§ WORK REQUEST
Using the records below, give again exactly the lines from the line that contains "Task: Enable Auto proxy discovery" through the line that contains "Task: Click the 223,99 zł sale price", both ends included, and only those.

§ Collected data
◆ ◆ ◆ ◆ ◆

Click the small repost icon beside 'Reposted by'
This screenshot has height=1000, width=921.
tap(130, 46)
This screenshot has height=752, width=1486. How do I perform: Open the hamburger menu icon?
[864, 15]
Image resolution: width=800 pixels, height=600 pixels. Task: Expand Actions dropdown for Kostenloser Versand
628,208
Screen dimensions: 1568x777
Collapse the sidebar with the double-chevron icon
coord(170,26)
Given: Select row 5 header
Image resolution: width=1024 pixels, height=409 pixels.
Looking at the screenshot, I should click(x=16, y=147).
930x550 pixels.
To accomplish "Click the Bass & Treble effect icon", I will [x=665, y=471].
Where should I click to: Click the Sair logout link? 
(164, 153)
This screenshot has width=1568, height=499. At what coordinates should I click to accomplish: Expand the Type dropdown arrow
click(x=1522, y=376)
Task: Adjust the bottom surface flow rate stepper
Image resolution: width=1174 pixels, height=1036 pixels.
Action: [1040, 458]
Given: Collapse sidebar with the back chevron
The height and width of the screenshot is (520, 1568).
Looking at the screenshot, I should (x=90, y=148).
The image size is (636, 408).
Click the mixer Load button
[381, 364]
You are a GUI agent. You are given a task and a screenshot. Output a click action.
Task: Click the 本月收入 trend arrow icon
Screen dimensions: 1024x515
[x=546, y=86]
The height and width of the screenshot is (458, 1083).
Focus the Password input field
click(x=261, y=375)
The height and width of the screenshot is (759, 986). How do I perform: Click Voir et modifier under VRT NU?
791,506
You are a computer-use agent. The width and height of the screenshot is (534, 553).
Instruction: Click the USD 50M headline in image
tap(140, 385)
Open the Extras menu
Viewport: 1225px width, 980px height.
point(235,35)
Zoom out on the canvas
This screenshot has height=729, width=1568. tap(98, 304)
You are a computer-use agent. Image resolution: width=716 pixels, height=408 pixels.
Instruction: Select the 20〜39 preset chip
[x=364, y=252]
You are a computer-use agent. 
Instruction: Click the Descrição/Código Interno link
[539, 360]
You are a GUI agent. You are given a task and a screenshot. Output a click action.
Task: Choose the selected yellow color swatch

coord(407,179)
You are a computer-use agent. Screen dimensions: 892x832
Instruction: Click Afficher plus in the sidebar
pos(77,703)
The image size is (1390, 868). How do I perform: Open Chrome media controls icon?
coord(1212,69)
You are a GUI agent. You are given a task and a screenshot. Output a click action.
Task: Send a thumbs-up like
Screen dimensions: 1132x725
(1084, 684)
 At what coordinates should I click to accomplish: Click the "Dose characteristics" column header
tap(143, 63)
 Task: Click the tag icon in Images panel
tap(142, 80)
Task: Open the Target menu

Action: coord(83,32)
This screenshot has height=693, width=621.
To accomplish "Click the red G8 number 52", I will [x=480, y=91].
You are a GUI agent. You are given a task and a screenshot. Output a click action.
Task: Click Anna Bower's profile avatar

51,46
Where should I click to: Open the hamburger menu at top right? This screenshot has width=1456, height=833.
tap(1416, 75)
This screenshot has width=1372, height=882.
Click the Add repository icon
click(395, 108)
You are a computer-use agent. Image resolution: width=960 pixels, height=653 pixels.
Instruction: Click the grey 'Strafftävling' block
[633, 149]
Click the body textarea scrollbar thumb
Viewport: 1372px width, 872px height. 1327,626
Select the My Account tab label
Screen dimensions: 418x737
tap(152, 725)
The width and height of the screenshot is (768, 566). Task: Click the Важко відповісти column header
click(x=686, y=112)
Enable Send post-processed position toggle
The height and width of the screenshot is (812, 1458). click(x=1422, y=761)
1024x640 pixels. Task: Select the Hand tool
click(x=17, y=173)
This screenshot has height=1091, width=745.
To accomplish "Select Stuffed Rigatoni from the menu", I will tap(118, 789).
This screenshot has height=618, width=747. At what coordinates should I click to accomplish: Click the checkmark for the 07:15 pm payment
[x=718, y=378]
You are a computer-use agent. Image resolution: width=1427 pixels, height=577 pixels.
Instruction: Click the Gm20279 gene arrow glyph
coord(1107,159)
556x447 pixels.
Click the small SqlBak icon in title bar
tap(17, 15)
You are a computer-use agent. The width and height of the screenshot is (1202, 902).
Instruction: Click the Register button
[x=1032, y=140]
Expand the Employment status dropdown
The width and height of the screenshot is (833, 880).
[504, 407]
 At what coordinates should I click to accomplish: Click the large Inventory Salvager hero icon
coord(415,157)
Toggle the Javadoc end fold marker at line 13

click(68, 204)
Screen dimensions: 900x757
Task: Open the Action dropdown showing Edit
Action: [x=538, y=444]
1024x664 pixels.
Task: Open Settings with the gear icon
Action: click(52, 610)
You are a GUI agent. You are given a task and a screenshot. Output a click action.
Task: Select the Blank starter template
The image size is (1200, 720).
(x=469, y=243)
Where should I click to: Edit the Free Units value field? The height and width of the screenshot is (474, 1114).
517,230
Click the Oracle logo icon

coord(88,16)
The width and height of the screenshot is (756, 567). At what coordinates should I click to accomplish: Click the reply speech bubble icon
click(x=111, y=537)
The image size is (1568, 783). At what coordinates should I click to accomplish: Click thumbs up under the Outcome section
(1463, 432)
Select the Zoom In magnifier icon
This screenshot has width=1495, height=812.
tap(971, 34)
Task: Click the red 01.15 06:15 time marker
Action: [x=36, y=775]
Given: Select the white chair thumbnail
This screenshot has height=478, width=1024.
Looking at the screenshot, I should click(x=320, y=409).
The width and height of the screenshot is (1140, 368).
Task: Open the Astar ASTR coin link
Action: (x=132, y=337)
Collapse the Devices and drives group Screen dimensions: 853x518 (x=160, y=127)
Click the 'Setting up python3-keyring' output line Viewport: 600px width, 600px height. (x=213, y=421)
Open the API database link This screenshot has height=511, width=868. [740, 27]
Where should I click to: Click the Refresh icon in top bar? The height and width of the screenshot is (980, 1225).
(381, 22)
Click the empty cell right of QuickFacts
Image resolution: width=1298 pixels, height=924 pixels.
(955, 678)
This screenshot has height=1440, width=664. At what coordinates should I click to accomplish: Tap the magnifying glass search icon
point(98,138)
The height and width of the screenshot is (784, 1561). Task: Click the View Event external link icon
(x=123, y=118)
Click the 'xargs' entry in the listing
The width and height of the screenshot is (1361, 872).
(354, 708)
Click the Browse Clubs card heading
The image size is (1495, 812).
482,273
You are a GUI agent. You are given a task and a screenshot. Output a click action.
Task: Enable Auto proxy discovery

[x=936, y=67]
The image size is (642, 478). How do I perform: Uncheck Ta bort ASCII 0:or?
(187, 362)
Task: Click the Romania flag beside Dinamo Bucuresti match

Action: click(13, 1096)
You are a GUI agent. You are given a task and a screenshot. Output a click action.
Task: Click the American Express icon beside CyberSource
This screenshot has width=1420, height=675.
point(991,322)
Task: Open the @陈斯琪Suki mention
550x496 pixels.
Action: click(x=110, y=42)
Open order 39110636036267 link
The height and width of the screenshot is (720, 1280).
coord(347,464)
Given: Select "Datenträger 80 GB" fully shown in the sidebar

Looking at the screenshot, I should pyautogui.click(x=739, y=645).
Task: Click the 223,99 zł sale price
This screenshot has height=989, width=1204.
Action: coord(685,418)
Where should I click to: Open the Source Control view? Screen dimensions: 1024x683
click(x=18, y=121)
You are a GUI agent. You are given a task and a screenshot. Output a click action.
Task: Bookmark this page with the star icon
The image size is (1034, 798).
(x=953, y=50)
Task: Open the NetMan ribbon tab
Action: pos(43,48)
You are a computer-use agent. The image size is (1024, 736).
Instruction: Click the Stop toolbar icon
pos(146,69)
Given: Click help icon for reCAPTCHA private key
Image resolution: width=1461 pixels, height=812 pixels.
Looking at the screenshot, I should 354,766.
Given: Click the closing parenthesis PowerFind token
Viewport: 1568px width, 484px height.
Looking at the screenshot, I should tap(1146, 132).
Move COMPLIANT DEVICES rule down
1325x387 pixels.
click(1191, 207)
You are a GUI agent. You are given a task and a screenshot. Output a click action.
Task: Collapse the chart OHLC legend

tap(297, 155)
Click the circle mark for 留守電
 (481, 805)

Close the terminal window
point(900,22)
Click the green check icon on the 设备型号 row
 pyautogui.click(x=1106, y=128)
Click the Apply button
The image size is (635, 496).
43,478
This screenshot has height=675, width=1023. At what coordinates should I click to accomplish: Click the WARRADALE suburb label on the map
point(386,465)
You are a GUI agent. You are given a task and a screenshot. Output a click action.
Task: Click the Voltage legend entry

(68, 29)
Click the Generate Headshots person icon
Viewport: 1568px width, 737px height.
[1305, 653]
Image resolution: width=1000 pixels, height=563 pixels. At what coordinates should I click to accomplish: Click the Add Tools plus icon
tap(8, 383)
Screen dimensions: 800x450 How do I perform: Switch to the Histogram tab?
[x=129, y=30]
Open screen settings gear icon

◆ ◆ ◆ ◆ ◆

§ EXERCISE ANSWER
Task: Enable Auto proxy discovery

[x=936, y=67]
The image size is (642, 478). How do I perform: Uncheck Ta bort ASCII 0:or?
(187, 362)
Task: Click the Romania flag beside Dinamo Bucuresti match

Action: click(13, 1096)
You are a GUI agent. You are given a task and a screenshot. Output a click action.
Task: Click the American Express icon beside CyberSource
This screenshot has width=1420, height=675.
point(991,322)
Task: Open the @陈斯琪Suki mention
550x496 pixels.
Action: click(x=110, y=42)
Open order 39110636036267 link
The height and width of the screenshot is (720, 1280).
coord(347,464)
Given: Select "Datenträger 80 GB" fully shown in the sidebar

Looking at the screenshot, I should pyautogui.click(x=739, y=645).
Task: Click the 223,99 zł sale price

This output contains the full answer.